6 Common Facts and Myths About Organic Food

By Maria Ivanov

The best approach to fitness is an integrated one that addresses a variety of goals. But even the most well-designed program can’t work miracles alone. Workouts need to go hand-in-hand with a diet rich in fruits and vegetables. This brings us to the question of organic foods: Are they worth the effort required to eat them regularly? It’s tough to decide until you separate the facts from the myths.

Common Myths

  1. Organic food is more nutritious.
  2. Organic produce is always pesticide-free.
  3. Organic and natural mean the same thing.

Just the Facts

There is almost no evidence that organic produce contains more nutrients. An orange is an orange is an orange. What matters when determining nutritional value is the type of produce. Certain vegetables just have more nutritional clout: broccoli, kale, carrots, tomatoes and Brussels sprouts among them.


Organic meat and eggs are sometimes higher in omega-3 fatty acids because the animals are usually grain or grass-fed.


And while organic farming bans most pesticides, certain pesticides are allowed in certain situations. And some conventionally grown produce is naturally low in pesticides. From the consumer’s viewpoint, avoiding pesticidesdepends in part on how you shop.If you really want vegetables without pesticides, it’s best to start your own garden and grow them yourself. By planting strategically, or companion planting, you can control garden pests without using chemicals.


So why spend the extra money on organics? One argument is that they’re better for the environment because of the vast amount of chemicals used in conventional farming. On the one hand, this is a fact. The absence of pesticides in organic farming means it’s better for the soil, water, and wildlife. But when it comes to a choice between inorganic produce sold at the farm stand down the road or organic produce wrapped in plastic and trucked in from California, the best environmental choice becomes far less clear.


Given the choice, most environmentalists prefer to buy locally. The products are fresher, and because of that, often more nutritious.  Besides, a local farmer is a wealth of information. Most are eager to tell you how he or she cooks that new vegetable or which variety of apple works best when baked.

More Facts

Fortunately, most small, local farmers are organic, which brings us to three final facts about organic food:


  1. Buying organic supports small farmers because they can earn more money from this type of produce.


  1. Buying organic also tends to support greater biodiversity than factory farming because these smaller farmers work differently. Instead of genetically modified, you get heirlooms. Instead of the varieties that are thick-skinned and easy to ship long distances, you get the rare and the tasty.


  1. “Natural” and “organic” are not interchangeable terms. Natural just means it contains no preservatives or artificial flavoring. It does not mean the product is organic.


The question of whether all organic produce tastes better than traditionally raised fruits and vegetables is far from a slam-dunk. By definition, taste is subjective. The first time my family ate locally grown organic broccoli, we practically swooned. The broccoli was so rich and buttery, it tasted like asparagus. But not everybody wants their broccoli to taste like asparagus. The choice is up to you. Healthful and tasty eating, like working out, is one of life’s simple pleasures. Enjoy.


Maria Ivanov is a fitness trainer with a passion for foods — the healthier, the better. With the help of her children, she grows her own vegetables, herbs, and as many fruit trees as she can on a half-acre plot.

• Brief: Summarize the article on organic food facts and myths in three sentences.

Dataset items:
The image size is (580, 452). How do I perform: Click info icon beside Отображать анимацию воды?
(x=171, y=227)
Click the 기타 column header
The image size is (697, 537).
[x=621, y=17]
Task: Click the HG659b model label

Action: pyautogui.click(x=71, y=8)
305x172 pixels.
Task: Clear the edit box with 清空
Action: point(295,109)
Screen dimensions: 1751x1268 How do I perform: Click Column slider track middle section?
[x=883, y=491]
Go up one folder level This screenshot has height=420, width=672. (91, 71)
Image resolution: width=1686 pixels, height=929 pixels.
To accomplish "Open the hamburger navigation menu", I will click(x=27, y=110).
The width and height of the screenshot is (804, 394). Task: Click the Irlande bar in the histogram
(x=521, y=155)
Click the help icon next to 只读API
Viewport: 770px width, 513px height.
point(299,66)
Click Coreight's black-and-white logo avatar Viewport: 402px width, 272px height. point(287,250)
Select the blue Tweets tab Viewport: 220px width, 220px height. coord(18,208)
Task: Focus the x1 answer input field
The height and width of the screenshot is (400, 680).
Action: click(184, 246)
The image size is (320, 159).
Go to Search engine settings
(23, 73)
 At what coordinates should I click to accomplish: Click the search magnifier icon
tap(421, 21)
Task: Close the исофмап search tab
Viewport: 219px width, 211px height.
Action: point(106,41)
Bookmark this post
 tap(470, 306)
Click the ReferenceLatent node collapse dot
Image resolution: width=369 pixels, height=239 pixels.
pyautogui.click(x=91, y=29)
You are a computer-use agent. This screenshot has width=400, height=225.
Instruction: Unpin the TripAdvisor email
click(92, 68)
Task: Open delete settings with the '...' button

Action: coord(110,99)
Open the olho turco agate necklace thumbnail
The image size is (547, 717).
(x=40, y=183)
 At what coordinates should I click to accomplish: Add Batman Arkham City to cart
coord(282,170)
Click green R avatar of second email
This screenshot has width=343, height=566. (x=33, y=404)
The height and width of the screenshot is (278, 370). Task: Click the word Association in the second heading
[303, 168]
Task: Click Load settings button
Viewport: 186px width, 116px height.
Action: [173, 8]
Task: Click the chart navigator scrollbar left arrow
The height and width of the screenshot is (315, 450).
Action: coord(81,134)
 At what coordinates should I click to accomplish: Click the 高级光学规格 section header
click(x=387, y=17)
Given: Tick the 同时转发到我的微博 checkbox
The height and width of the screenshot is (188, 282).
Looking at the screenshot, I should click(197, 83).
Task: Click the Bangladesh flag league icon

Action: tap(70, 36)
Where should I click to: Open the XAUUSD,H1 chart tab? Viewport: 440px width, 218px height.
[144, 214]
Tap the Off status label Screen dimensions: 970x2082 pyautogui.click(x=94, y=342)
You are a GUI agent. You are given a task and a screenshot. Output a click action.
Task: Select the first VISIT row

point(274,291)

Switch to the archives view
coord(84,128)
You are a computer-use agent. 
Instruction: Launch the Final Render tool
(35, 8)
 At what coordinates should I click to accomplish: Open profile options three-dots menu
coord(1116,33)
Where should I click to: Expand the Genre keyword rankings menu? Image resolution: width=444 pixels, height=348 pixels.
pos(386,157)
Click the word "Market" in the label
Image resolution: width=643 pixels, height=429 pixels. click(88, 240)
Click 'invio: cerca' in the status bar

• Result of this exercise: There is almost no evidence that organic produce contains more nutrients, since nutritional value depends on the type of produce, and although organic farming bans most pesticides, certain pesticides are allowed in certain situations. Organic farming is better for soil, water, and wildlife, but the best environmental choice becomes less clear when organic produce is wrapped in plastic and trucked in from California, and most environmentalists prefer to buy locally. Buying organic supports small farmers and greater biodiversity, "natural" and "organic" are not interchangeable terms, and whether organic produce tastes better is subjective.